Como la mayor parte de la gente sueño más despierta que dormida. Pero si Descartes —filósofo francés del S.XVII— basó su teoría en la desconfianza de los sentidos y en pensar que la vida era un sueño, yo me concedo la licencia de soñar despierta. No soy la única que lo hace. Sin ir más lejos, la Alicia de Lewis Carroll pensaba 7 cosas imposibles antes de desayunar, algo que te ayuda a pensar y a explotar tu imaginación. Y ahí radica el problema de todo, a la gran mayoría de personas no les gusta pensar y se sienten cómodos en su ignorancia. Todo es mucho más fácil si tienen un tutor —como decía Kant— que los guía hasta salir de su “culpable minoría de edad”, es decir, de la imposibilidad de valerse por ellos mismos.

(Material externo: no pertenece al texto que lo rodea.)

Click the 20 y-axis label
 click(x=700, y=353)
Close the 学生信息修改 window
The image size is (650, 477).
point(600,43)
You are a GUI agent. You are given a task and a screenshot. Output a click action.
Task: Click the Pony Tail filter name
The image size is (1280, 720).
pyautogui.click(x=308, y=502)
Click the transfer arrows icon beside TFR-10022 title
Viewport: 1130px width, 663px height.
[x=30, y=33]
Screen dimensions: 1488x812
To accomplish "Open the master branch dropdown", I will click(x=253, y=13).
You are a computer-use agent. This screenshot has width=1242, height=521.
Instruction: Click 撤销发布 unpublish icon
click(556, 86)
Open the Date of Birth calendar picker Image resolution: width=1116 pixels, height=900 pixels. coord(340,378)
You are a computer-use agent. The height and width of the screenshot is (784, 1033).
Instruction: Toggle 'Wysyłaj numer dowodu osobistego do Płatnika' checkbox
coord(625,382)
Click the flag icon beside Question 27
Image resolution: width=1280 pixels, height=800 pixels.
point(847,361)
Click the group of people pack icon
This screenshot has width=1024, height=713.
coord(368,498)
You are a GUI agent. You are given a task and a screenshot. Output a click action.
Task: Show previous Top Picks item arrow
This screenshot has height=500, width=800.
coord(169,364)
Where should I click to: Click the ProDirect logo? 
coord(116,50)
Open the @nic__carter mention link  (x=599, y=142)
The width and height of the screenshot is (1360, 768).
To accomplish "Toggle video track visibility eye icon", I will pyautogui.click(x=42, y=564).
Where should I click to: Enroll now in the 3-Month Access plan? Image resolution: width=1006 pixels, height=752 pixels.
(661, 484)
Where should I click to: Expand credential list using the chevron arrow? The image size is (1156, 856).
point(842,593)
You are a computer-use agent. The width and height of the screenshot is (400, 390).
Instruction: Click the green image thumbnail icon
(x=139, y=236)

La LOMCE ha conseguido su propósito: arrancar la filosofía de cuajo. Solo comunidades como Cantabria y Andalucía han conseguido mantener como obligatoria esta asignatura en 2º de Bachillerato. Este año le ha llegado el turno a Castilla y León, y la filosofía se ha convertido en una de las materias optativas. Supongo que es preferible tener médicos, informáticos, carniceros o mecánicos, total, los filósofos solo filosofan. O eso es lo que la mayoría opina. Sin embargo, me parece una crueldad quitar algo que no solo nos ayuda a pensar, sino que nos da la posibilidad de ser críticos, de plantearnos cuestiones esenciales y de saber o, al menos, suponer el porqué de las cosas.

¿Cómo será el mundo con personas que no sepan quién es Platón, Aristóteles o Nietzsche? ¿Qué será de la idea de que “el hombre es un animal político” o del “cogito, ergo sum”? Habrá que acogerse a la idea de que existir en la realidad no es más perfecto que existir en el pensamiento, porque a eso se reducirá la filosofía, a un pensamiento. Espero que como el ave fénix sepa resurgir de sus cenizas.